The Internet, on the other hand, said Mr. Blankley, “doesn’t require an invitation to come play. So Joe Citizen, who is not in politics or journalism or in Washington, can get up and put up anything they want there.” Even the Starr report.

Once it was there, downloadable for any Joe Citizen with a computer, the press had no choice but to report it, without applying the usual rules of taste that govern the broadsheets and the broadcast networks. Fragrantly, Ms. Matalin likened it to “a turd in the punch bowl. You’re going to pretend it’s not there? You just can’t.”

As the House of Representatives gets ready to vote on the four articles of impeachment that the Judiciary Committee has approved against Mr. Clinton, the third act of this play is looking like it could be a grim one. Not for everyone, though. According to Ms. Goldberg, the removal of Mr. Clinton would be “the healthiest thing for this country since Roto-Rooter.” Mr. Drudge said he is anticipating “the death of those who would limit information.”

He added, “I don’t know what they’re going to do when there are tens of millions of reporters” on the Internet.

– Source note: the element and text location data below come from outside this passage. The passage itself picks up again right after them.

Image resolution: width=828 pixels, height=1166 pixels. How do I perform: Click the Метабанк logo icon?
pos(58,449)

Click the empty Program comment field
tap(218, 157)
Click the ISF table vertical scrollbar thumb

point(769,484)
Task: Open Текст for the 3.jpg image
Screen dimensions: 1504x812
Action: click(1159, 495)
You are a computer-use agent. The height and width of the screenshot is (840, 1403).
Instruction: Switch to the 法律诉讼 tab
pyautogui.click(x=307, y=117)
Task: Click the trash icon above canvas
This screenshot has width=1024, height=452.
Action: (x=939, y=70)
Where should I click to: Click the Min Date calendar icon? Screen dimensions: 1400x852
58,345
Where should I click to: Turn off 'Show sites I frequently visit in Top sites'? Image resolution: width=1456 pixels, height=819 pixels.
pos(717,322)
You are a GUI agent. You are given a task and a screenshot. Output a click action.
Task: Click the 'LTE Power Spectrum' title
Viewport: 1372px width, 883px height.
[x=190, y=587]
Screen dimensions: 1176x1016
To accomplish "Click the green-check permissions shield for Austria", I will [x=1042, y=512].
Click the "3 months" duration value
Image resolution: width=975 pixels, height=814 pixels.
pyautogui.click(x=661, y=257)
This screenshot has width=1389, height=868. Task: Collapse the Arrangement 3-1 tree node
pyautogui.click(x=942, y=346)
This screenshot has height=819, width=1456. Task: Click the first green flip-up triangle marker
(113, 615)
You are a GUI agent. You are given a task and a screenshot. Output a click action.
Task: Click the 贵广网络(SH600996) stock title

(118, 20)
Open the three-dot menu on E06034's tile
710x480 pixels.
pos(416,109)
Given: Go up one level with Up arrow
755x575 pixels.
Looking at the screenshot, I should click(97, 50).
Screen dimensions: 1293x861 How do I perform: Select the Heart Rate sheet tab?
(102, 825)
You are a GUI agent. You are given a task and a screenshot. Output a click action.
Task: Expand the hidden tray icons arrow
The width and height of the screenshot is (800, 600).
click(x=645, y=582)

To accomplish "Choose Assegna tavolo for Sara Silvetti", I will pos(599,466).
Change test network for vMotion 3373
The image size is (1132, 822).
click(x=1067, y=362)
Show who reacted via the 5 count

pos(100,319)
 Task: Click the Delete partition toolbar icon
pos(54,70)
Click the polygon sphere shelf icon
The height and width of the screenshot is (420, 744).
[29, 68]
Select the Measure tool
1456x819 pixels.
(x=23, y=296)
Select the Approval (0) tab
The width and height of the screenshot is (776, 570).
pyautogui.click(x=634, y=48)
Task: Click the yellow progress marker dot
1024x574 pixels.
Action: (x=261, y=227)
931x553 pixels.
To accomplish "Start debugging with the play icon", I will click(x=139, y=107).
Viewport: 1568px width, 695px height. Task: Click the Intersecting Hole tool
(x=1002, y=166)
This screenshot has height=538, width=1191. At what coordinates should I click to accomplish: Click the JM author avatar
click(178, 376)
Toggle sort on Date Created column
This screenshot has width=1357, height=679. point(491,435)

As usual, Lucianne Goldberg got the last word. “It may have begun with a blowjob, but it’s not going to finish with a blowjob,” she said. She was talking about Mr. Clinton’s predicament, but her comment applies to what’s next. Here at the end of the century, we have entered an unsentimental digital age of instant information. Communicated in the impersonal minimalist language of the on-line enthusiast and illuminated by the cool glow of the computer monitor, all information-true or not-appears equal. And Matt Drudge, its poster boy, makes me feel old, slow and priggish.

Five years from now, maybe next year, maybe next month-if a trial is being broadcast from the floor of the United States Senate-the thought of 7-year-olds hearing the word “blowjob” being uttered on virtually every popular medium will no longer be shocking. Something else will have taken its place. This year, kenneth starr took mine.